Vice is a film in two halves. The first shows how Dick Cheney (Christian Bale) went from being a college dropout to the most powerful VPOTUS in history, while the second displays how his tenure in office was characterised by dangerous, controlling politics that shaped the Bush administration, the war on terror and, thus, the geopolitical attitudes of the entire world. The film has been divisive, with some critics calling into question its accuracy; but it is important to remember this is a satirical piece more concerned with exploring ideas thoughtfully and humorously than portraying the exact truth of every situation.

It is worth noting that Vice is hilarious

Christian Bale plays Cheney at various points in his life in a double-take transformation not unlike Gary Oldman’s in 2017’s Darkest Hour. Cheney was an infamously private man and Bale plays this with sharp subtlety, which cracks slightly in a scarce few moments of genuine emotion, illuminating the multifaceted man beneath. Amy Adams plays Lynne Cheney with her usual skill, Steve Carell makes an impression as the chauvinistic Secretary of Defence Donald Rumsfeld, but it is the hilarious Sam Rockwell – playing the naïve, juvenile President Bush – that emerges as the second-in-command of McKay’s all-star cast. Furthermore, it is worth noting that Vice is hilarious. Apart from one cringe-worthy Donald Trump reference, every joke lands spot-on. McKay has previously proven himself a master of witty dialogue, but he uses a whole host of cinematic techniques here to grab a laugh. One particularly jarring sequence around the middle of the film is side-splitting to say the least, and doesn’t use a single spoken word. Suffice to say, Adam McKay has come a long way since Step Brothers.

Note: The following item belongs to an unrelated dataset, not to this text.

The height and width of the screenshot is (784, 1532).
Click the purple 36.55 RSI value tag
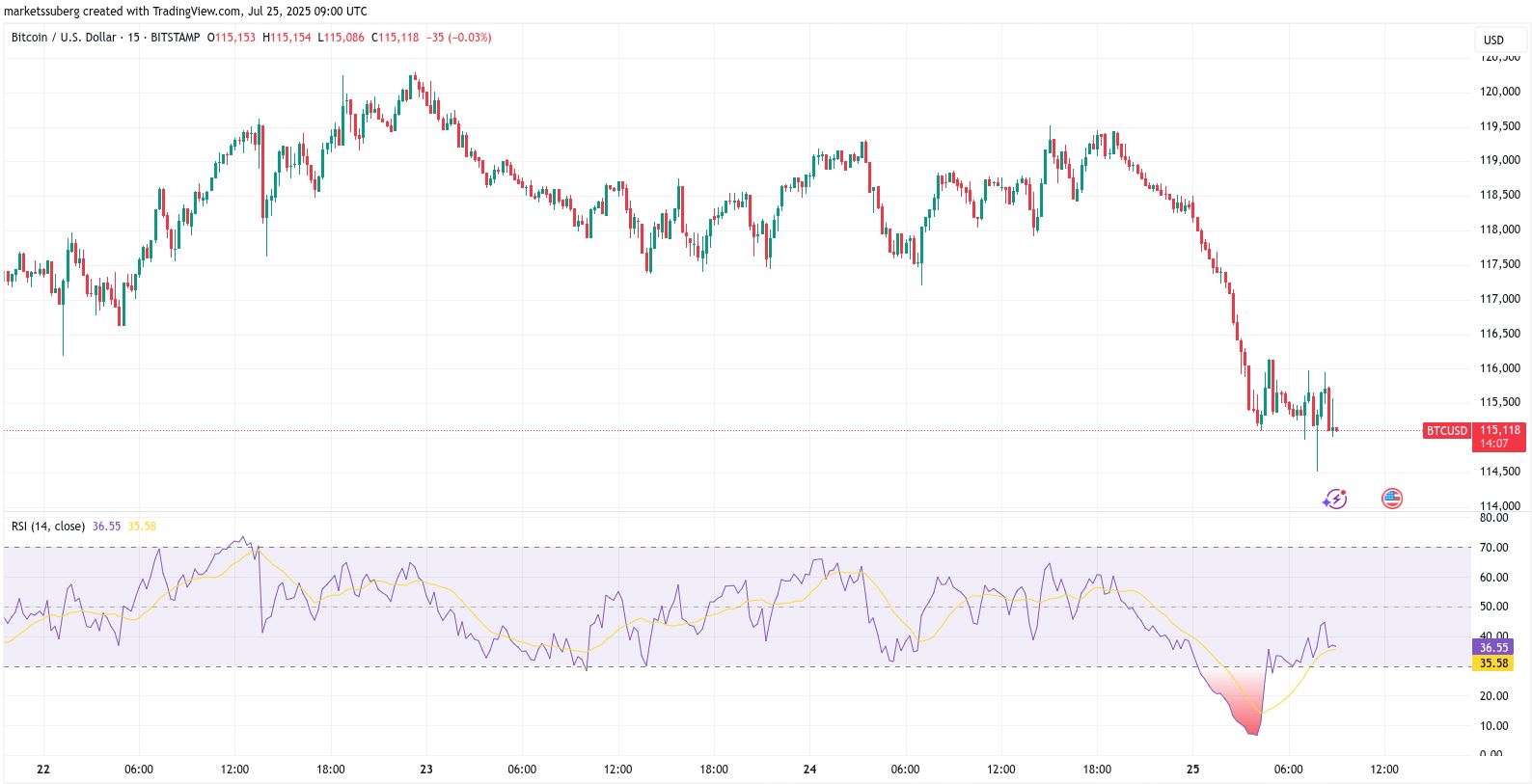[x=1493, y=647]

McKay does not shy away from being bold; his liberalist satire is rarely tactful and never apologetic

At times, Vice feels like a spiritual sequel to The Big Short. That film broke the fourth wall often with cameo roles in order to explain complex economic concepts. Similar absurd or otherwise unconventional techniques are utilised here: news footage is spliced throughout, the film pauses to explain political jargon and there is even a particular scene that abruptly enters Shakespearean territory. McKay does not shy away from being bold; his liberalist satire is rarely tactful and never apologetic. At one point, Cheney uses his power to out an undercover CIA agent as retribution for a damning newspaper article against him by said agent’s husband. This outing actually happened in real life, but it being Cheney’s doing is pure speculation on the filmmaker’s behalf; yet he is not afraid or ashamed to display it as fact. Some critics have taken issue with this, but it is my belief that a film should stand on its own, devoid even from the true story it is adapting. And ultimately, this is a story of how a single person can shape the future of the world – and a story of how absolute power corrupts absolutely. Surely this is a story pertinent to modern times, no matter where on the political spectrum you fall.

VERDICT: Christian Bale, Sam Rockwell and Amy Adams give some career-winning performances; but writer-director Adam McKay is the true star of this film. While he seemingly takes some serious liberties with his storytelling, the truth he presents is a damning critique of a particularly dark era of American politics and foreign policy. At times, Vice is pure liberal propaganda – and the rating below will show you this is not a complaint.